One young artist from Marion, Illinois, has painted an 8,000 square-foot mural highlighting American military and first responders—from Iwo Jima to Vietnam; from Operation Iraqi Freedom to 9/11.
Madeline Deiters, or Maddie, 14, a ninth-grader who’s been homeschooled her whole life, began mapping her composition just days after September 11, and the massive mural took eight weeks to finish, crossing an expanse of wall wrapping around three sides of a large industrial building.
Depicted are Soldiers and Marines, a C-130, as well as the flag raisings of Iwo Jima and 9/11. You’ll see brave policemen confronting crime and first responders saving lives.
“My father, uncle, grandfather, and great-grandfather have served in the Army during WWII, the Vietnam War, Desert Storm, Operation Iraqi Freedom, and Operation Enduring Freedom,” Maddie told The Epoch Times. “I have to be honest that I didn’t know much about the Vietnam War and all the jobs that first responders do.

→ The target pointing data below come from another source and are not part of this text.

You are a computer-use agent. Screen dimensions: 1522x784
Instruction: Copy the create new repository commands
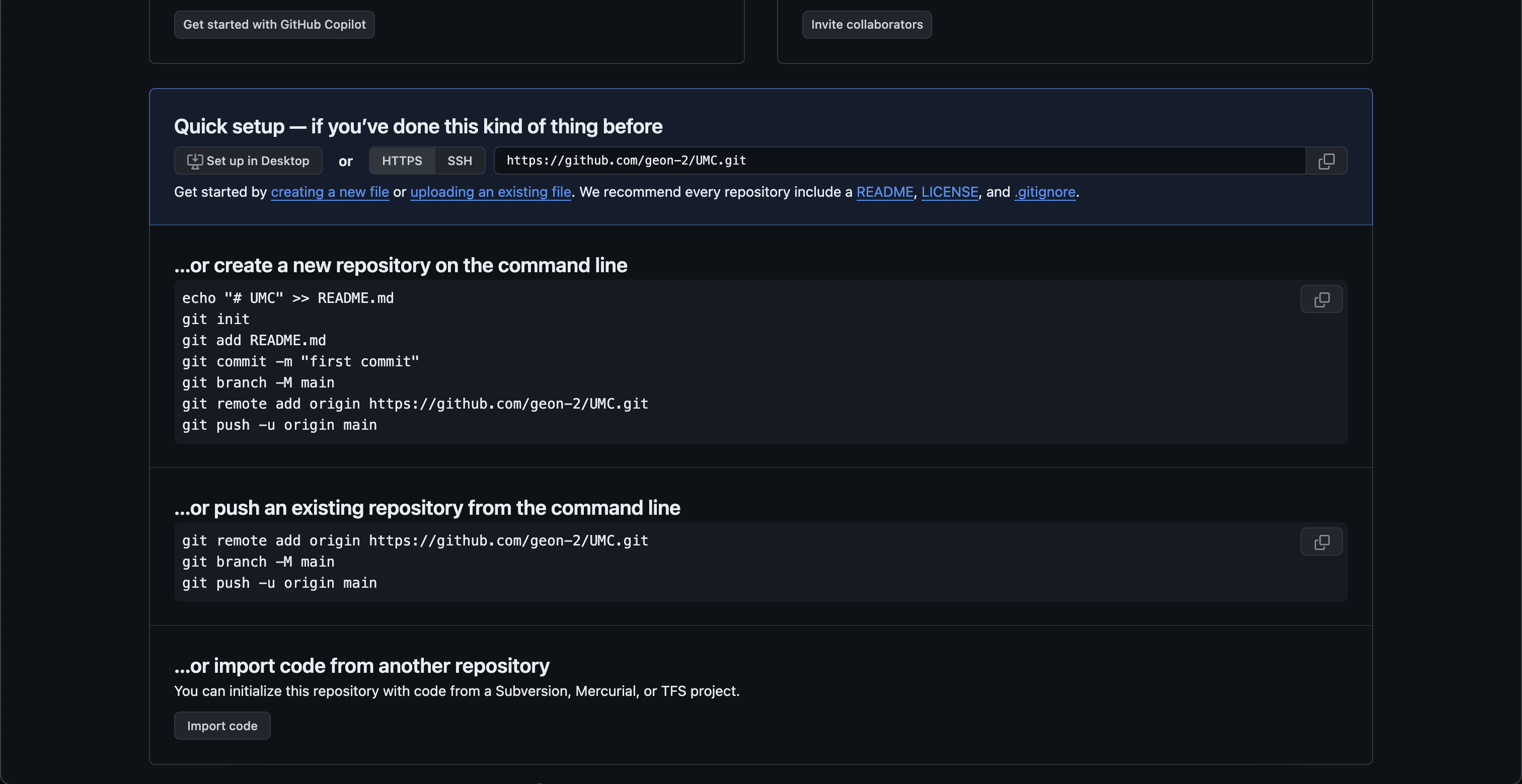pyautogui.click(x=1321, y=299)
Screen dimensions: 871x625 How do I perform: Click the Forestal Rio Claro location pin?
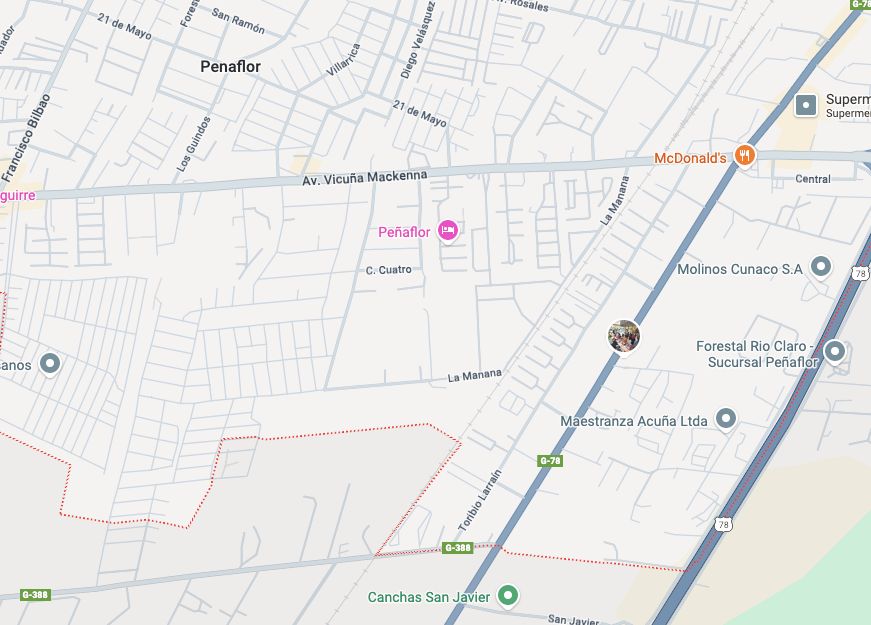coord(834,352)
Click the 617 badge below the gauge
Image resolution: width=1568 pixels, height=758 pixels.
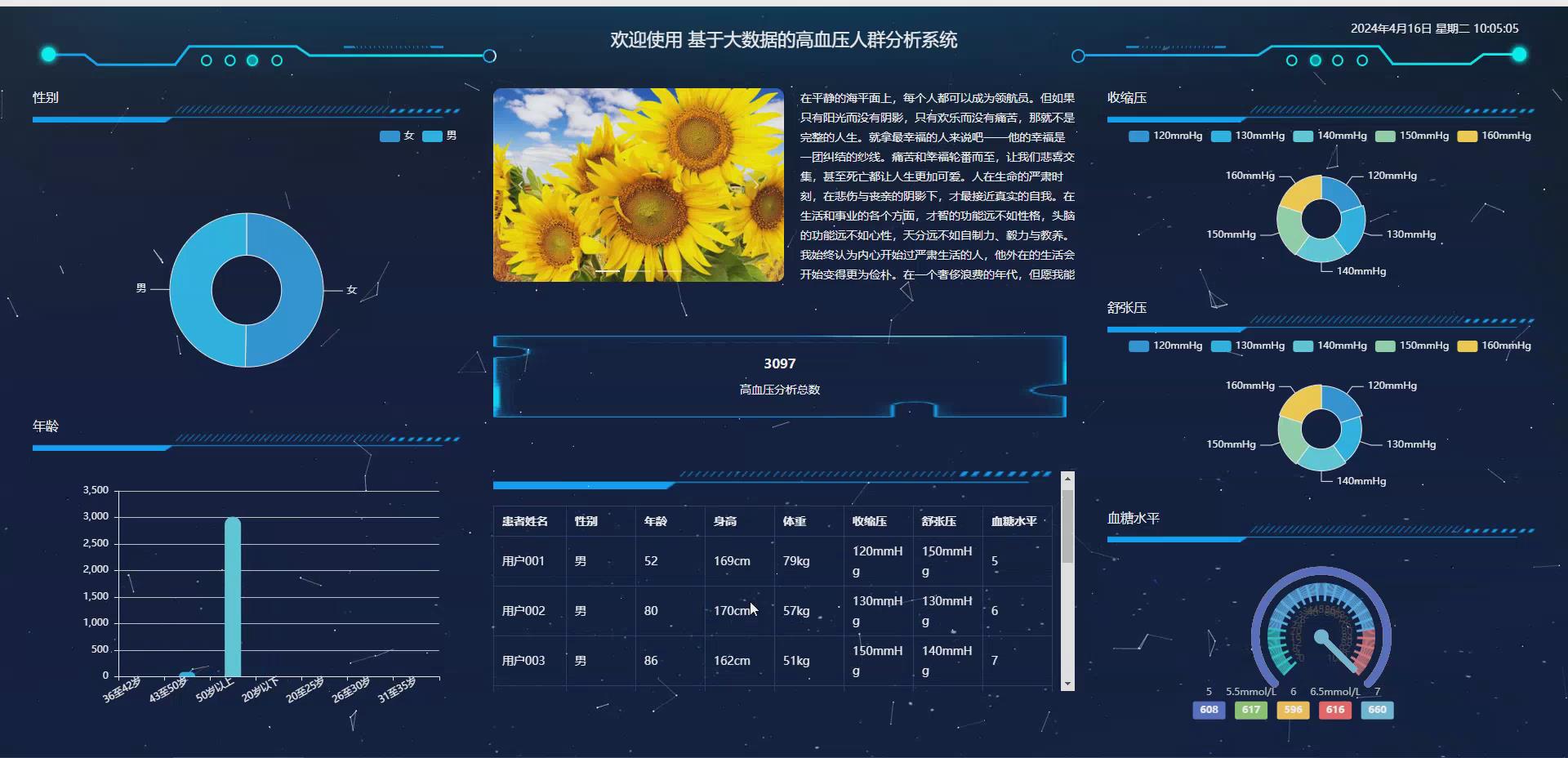coord(1250,711)
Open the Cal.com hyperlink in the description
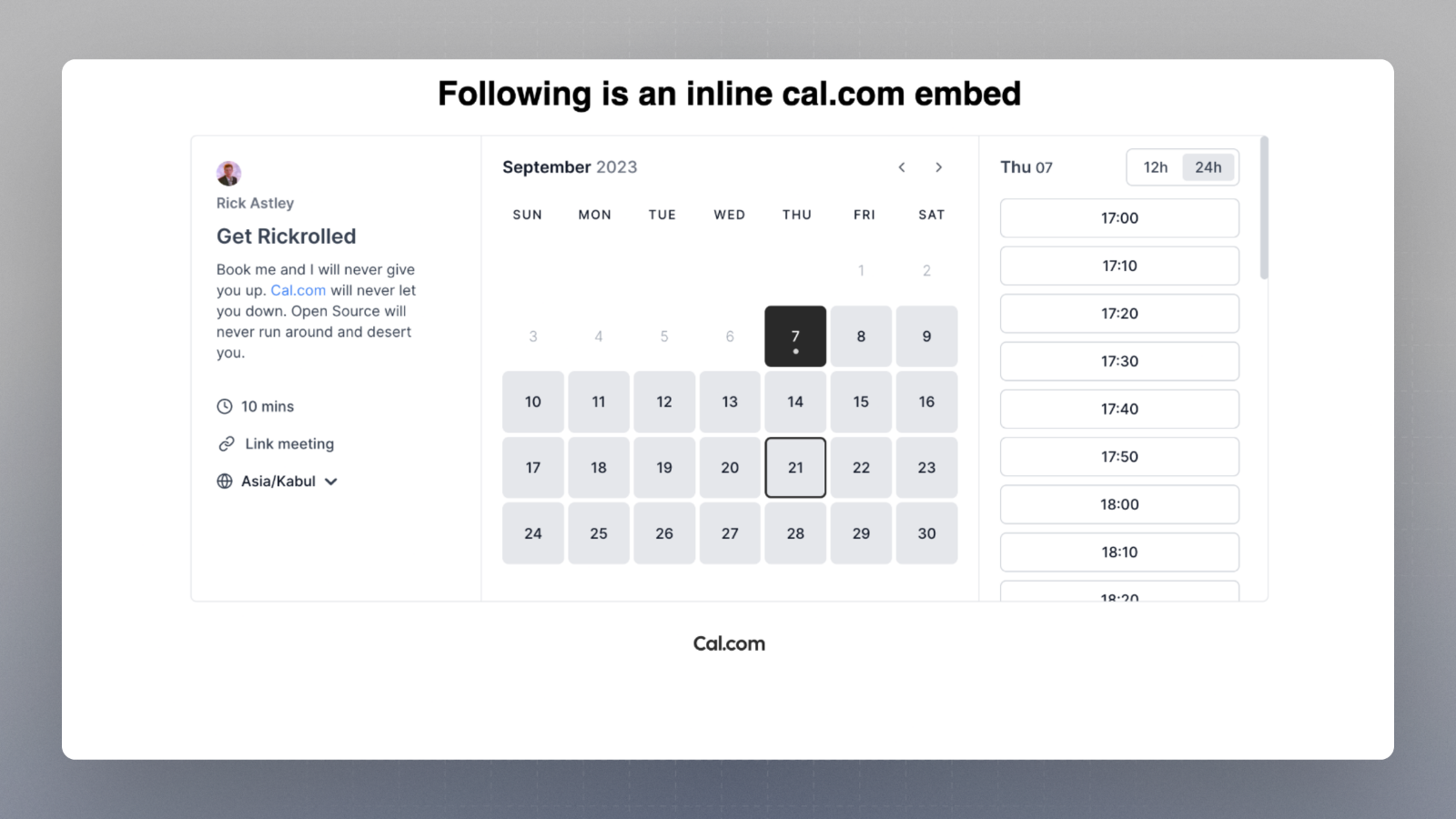 pyautogui.click(x=298, y=290)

“I had to do some deep research in order to respectfully and accurately design and paint emblems, soldiers and their gear, famous patriotic images, and iconic photos,” she added. “It was also a heavy burden to paint images that are so near and dear to people’s hearts.”
She depicted a tormented servicemember at the Vietnam Memorial and scenes of sacrifice and heroism across generations. Most prominently featured is an enormous American Eagle wrapping the corner of two walls.
After winning the bid to paint this project with her proposed design, Maddie faced challenges from weather, equipment failure, and a nationwide paint shortage.
The patriotic artist hopes her massive tribute will put out a positive message and counteract some of the negativity in the media maligning police and calling to “defund the police.” She says the positive response she received was “overwhelming.”
“Many people wearing Marine or Army emblems were truly grateful to see someone painting a public display of respect and recognition, especially representing the sacrifices of soldiers during the Vietnam War,” she said. “I was overcome at how paint on a wall could stir up so many emotions for passersby.”
Veterans stopped to tell her their stories of loved ones they lost in the line of duty.
As for future prospects, Maddie says she can see potential murals on buildings all across town.
You can view Maddie’s mural on Highway 37 at 205 North Court Street in Marion.